• **TO DO**
Repeat exactly, and only, the lines from the line containing "Where should I click to: Open" through the last line of the records below, including both.

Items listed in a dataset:
++++++

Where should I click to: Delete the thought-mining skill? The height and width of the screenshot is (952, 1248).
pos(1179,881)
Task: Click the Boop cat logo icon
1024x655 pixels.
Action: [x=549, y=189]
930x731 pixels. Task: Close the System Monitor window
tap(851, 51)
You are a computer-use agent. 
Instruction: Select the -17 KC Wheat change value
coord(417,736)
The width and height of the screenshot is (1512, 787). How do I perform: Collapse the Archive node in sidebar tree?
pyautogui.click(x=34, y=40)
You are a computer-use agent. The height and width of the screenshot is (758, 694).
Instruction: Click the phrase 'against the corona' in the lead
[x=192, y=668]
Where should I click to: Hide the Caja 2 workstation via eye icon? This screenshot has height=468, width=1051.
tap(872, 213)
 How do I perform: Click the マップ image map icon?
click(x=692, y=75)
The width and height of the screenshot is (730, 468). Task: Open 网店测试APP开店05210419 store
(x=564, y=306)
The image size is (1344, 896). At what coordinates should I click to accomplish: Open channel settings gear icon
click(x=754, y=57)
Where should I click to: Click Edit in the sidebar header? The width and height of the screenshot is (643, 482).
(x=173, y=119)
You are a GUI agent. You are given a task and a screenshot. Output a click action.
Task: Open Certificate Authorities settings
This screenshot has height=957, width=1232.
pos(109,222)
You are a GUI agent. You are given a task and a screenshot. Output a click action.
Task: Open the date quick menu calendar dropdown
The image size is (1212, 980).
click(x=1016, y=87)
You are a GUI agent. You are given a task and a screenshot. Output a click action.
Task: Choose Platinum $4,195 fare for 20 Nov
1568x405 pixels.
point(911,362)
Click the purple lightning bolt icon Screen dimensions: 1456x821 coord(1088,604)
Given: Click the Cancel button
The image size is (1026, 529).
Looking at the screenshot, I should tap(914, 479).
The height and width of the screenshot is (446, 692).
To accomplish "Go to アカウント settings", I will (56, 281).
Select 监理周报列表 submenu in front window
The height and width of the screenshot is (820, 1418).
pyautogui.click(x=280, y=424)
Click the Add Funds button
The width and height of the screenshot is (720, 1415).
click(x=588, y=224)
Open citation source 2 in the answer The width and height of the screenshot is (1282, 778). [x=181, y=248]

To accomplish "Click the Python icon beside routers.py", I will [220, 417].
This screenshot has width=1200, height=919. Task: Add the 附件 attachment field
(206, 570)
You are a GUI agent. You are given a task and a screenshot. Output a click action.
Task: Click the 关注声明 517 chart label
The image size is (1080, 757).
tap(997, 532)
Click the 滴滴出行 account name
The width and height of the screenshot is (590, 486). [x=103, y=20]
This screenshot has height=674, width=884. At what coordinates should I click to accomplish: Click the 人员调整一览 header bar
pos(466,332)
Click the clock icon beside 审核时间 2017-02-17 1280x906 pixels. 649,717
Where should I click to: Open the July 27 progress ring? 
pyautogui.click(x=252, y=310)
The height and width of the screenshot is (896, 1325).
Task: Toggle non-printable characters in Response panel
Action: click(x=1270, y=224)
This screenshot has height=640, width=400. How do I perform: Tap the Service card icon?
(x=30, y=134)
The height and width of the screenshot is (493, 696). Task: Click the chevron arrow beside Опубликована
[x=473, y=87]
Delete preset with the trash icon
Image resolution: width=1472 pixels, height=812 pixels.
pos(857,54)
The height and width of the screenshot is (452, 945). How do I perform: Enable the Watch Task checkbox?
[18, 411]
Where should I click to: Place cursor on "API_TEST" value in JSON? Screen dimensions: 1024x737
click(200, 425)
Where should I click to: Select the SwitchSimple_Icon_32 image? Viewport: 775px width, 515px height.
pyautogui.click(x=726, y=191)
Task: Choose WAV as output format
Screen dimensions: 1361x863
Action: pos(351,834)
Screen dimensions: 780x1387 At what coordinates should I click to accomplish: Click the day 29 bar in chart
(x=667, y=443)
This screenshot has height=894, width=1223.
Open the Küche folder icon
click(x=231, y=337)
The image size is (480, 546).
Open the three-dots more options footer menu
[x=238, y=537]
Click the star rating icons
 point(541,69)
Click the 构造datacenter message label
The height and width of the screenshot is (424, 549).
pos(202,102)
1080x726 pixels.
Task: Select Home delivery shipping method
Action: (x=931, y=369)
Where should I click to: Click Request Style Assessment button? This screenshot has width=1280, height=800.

++++++

• **ANSWER TO THIS PROBLEM**
Where should I click to: Open the July 27 progress ring? 
pyautogui.click(x=252, y=310)
The height and width of the screenshot is (896, 1325).
Task: Toggle non-printable characters in Response panel
Action: click(x=1270, y=224)
This screenshot has height=640, width=400. How do I perform: Tap the Service card icon?
(x=30, y=134)
The height and width of the screenshot is (493, 696). Task: Click the chevron arrow beside Опубликована
[x=473, y=87]
Delete preset with the trash icon
Image resolution: width=1472 pixels, height=812 pixels.
pos(857,54)
The height and width of the screenshot is (452, 945). How do I perform: Enable the Watch Task checkbox?
[18, 411]
Where should I click to: Place cursor on "API_TEST" value in JSON? Screen dimensions: 1024x737
click(200, 425)
Where should I click to: Select the SwitchSimple_Icon_32 image? Viewport: 775px width, 515px height.
pyautogui.click(x=726, y=191)
Task: Choose WAV as output format
Screen dimensions: 1361x863
Action: pos(351,834)
Screen dimensions: 780x1387 At what coordinates should I click to accomplish: Click the day 29 bar in chart
(x=667, y=443)
This screenshot has height=894, width=1223.
Open the Küche folder icon
click(x=231, y=337)
The image size is (480, 546).
Open the three-dots more options footer menu
[x=238, y=537]
Click the star rating icons
 point(541,69)
Click the 构造datacenter message label
The height and width of the screenshot is (424, 549).
pos(202,102)
1080x726 pixels.
Task: Select Home delivery shipping method
Action: (x=931, y=369)
Where should I click to: Click Request Style Assessment button? This screenshot has width=1280, height=800.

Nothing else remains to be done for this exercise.